What is expected. Reproduce the passage of the online identity security article below word for word, starting with "Protecting Your Online" and going on through "or even years.".

Protecting Your Online Identity: Five Steps for Better Security
Identity theft is on the rise. As noted by the Insurance Information Institute, this year alone saw $16 billion stolen from more than 15 million U.S. consumers — that’s $2 million more than 2016. Why the uptick? As users shift to mobile devices and spend more time connected to Internet services, there’s growing opportunity for hackers. By compromising online accounts, cybercriminals can gain access to credit card data, banking information and personal details that could impact victims for months or even years.
Your best bet is to take the time now to protect your online identity. Here are five simple steps to help you get started.
Passwords remain the go-to security protection for online accounts — users are familiar with login/password requirements, and these protections may deter low-level attackers. The problem is attackers easily guess many passwords. For example, in 2016 the top two passwords were “123456” and “password”.
The solution is to start stronger. Use something that contains at least one capital, one number and one special character, and don’t reuse the password on another site. Change the password at least once every six months. It’s also a good idea to implement multifactor authentication wherever possible. The simplest form is two-factor authentication, which uses a one-time text or app code that users must provide to access their accounts.

Available data.
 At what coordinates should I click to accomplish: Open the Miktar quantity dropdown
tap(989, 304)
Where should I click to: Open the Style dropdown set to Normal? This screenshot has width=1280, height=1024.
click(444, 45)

Result for this exercise.
Protecting Your Online Identity: Five Steps for Better Security
Identity theft is on the rise. As noted by the Insurance Information Institute, this year alone saw $16 billion stolen from more than 15 million U.S. consumers — that’s $2 million more than 2016. Why the uptick? As users shift to mobile devices and spend more time connected to Internet services, there’s growing opportunity for hackers. By compromising online accounts, cybercriminals can gain access to credit card data, banking information and personal details that could impact victims for months or even years.